The DAF-7 signal is transduced by the DAF-1 and DAF-4 TGF-beta-family
type 1 receptors as well as several SMAD-family transcription factors,
including DAF-8. The honey bee orthologs of genes encoding DAF-1, DAF-4,
and DAF-8 are TGF-beta receptor type 1 [LOC550930 ], activin
receptor type 2A [LOC412471 ], and mothers against
decapentaplegic homolog 3 [LOC412601 ], which were
differentially regulated between winter bees and foragers in fat bodies.
Similarly, the Dauer phenotype has been shown to promote neurogenesis of
mechanosensory neurons that were experimentally damaged in C.
elegans (Caneo, M. et al., 2019). Interestingly, studies in the
vertebrate African turquoise killifish (Nothobranchius furzeri )
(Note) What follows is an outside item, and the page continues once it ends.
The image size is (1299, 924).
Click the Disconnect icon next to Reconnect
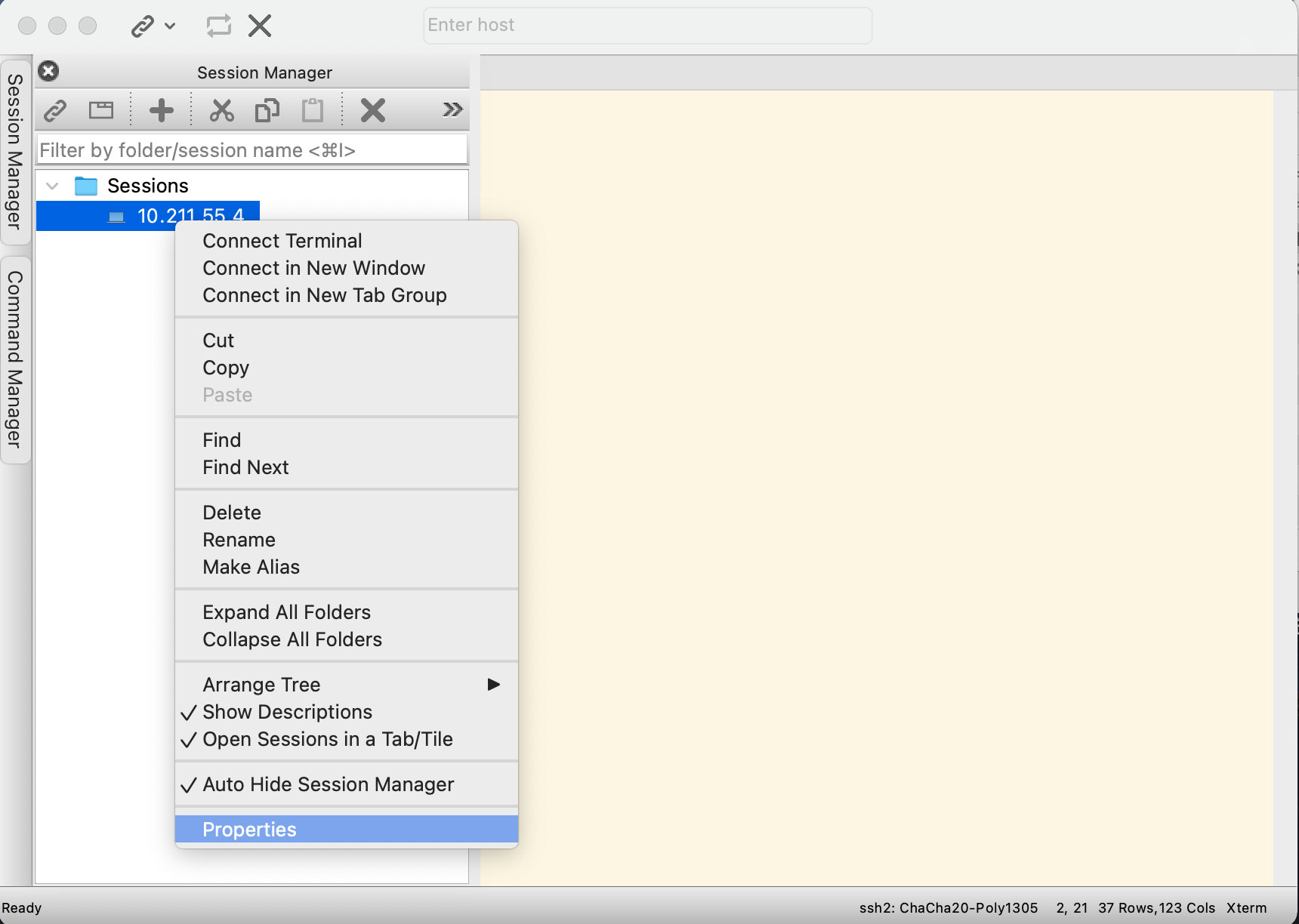(x=259, y=25)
(Chi-Kuo H. et al., 2020) and invertebrate cotton bollworm
(Helicoverpa armigera ) (Yu-Xuan L. et al., 2013), species which
both exhibit diapause phenotypes, reveal a role for
neurogenesis-associated Polycomb repressive complex members such as
histone-lysine N-methyltransferase E(z) [LOC552235 ] (which
was upregulated in winter bees and in foragers compared to nurses in the
flight muscles) in diapause maintenance. Thus, conserved signaling and
regulatory pathways might underly stress-induced long-lived
developmental phenotypes across taxa.
Overall, our results indicate that honey bees exhibit tissue-specific
transcriptional profiles associated with diapause as an adaptation to
different seasonal conditions. Differential regulation of genes
associated with dendrite morphogenesis and neurogenesis, including
members of the TGF-beta signaling pathway and the Polycomb repressive
complex suggest that conserved molecular pathways may underlie
stress-induced long-lived developmental phenotypes across taxa. These
studies lay the groundwork for future evaluations of the mechanisms,
evolution, and consequences of these interrelated phenomena.